(Beginning of Extract)
From Many Points It Looks Not Unlike A Strangely
Prolonged Rubbish-Heap In Which Busy Giants Have Been Digging With
Huge Spades, Making Mounds And Pits, Caverns And Trenches, Piling Up
Here A Monstrous Heap Of Stones, Casting Down There A Mighty Statue.
But How It Fascinates!
Of curse one knows what it means.
One knows
that on this strip of land Naville dug out at Deir-el-Bahari the
temple of Mentu-hotep, and discovered later, in her shrine, Hathor,
the cow-goddess, with the lotus-plants streaming from her sacred
forehead to her feet; that long before him Mariette here brought to
the light at Drah-abu'l-Neggah the treasures of kings of the twelfth
and thirteenth dynasties; that at the foot of those tiger-colored
precipices Theodore M. Davis the American found the sepulcher of Queen
Hatshepsu, the Queen Elizabeth of the old Egyptian world, and, later,
the tomb of Yuaa and Thuaa, the parents of Queen Thiy, containing
mummy-cases covered with gold, jars of oil and wine, gold, silver, and
alabaster boxes, a bed decorated with gilded ivory a chair with gilded
plaster reliefs, chairs of state, and a chariot; that here Maspero,
Victor Loret, Brugsch Bey, and other patient workers gave to the world
tombs that had been hidden and unknown for centuries; that there to
the north is the temple of Kurna, and over there the Ramesseum; that
those rows of little pillars close under the mountain, and looking
strangely modern, are the pillars of Hatshepsu's temple, which bears
upon its walls the pictures of the expedition to the historic land of
Punt; that the kings were buried there, and there the queens and the
princes of the vanished dynasties; that beyond to the west is the
temple of Deir-el-Medinet with its judgment of the dead; that here by
the native village is Medinet-Abu. One knows that, and so the
imagination is awake, ready to paint the lily and to gild the beaten
gold. But even if one did not know, I think one would be fascinated.
(End of Extract)
Task requirements
1. In the passage about the excavation sites near Deir-el-Bahari, which tombs did Theodore M. Davis find?
2. Carry on the passage about the excavation sites near Deir-el-Bahari, starting after its last sentence.
(Beginning of Data)
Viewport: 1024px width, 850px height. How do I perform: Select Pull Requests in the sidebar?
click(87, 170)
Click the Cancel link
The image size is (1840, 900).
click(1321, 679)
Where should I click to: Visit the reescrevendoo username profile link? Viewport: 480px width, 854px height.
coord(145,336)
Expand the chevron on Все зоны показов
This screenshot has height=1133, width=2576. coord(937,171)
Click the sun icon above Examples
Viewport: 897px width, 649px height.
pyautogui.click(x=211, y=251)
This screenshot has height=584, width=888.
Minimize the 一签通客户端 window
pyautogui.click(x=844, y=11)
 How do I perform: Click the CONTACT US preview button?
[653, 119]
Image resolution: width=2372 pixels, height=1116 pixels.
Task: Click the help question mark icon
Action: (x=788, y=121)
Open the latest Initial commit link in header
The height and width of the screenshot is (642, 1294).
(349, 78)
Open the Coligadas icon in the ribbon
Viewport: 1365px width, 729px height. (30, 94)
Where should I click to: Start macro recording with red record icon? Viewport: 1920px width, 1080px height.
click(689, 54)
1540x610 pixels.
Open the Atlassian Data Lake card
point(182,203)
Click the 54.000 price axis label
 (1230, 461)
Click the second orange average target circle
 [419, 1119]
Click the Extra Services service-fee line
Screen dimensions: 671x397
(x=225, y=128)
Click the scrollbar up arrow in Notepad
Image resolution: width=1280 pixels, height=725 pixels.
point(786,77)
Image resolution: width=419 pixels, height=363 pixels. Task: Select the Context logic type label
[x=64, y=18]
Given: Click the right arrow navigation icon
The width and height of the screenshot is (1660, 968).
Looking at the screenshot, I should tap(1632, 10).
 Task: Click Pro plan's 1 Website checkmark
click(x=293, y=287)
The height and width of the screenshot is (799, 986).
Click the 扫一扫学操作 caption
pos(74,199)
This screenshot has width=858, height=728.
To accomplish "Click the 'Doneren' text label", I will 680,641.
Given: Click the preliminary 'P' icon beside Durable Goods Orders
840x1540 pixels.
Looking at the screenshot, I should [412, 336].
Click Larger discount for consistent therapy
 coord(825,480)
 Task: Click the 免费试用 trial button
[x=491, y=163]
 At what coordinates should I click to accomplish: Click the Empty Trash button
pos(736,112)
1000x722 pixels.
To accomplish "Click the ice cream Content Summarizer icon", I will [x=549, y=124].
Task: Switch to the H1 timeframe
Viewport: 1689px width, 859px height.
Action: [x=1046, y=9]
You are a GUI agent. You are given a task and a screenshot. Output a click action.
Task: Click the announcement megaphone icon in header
(End of Data)
Exercise results
1. He found the sepulcher of Queen Hatshepsu and, later, the tomb of Yuaa and Thuaa, the parents of Queen Thiy.

2.
This turmoil of sun-baked earth and rock, grey, yellow, pink, orange,
and red, awakens the curiosity, summons the love of the strange,
suggests that it holds secrets to charm the souls of men.
X
MEDINET-ABU
At the entrance to the temple of Medinet-Abu, near the small groups of
palms and the few brown houses, often have I turned and looked back
across the plain before entering through the first beautiful doorway,
to see the patient backs and right sides of the Colossi, the far-off,
dreamy mountains beyond Karnak and the Nile. And again, when I have
entered and walked a little distance, I have looked back at the almost
magical picture framed in the doorway; at the bottom of the picture a
layer of brown earth, then a strip of sharp green - the cultivated
ground - then a blur of pale yellow, then a darkness of trees, and just
the hint of a hill far, very far away.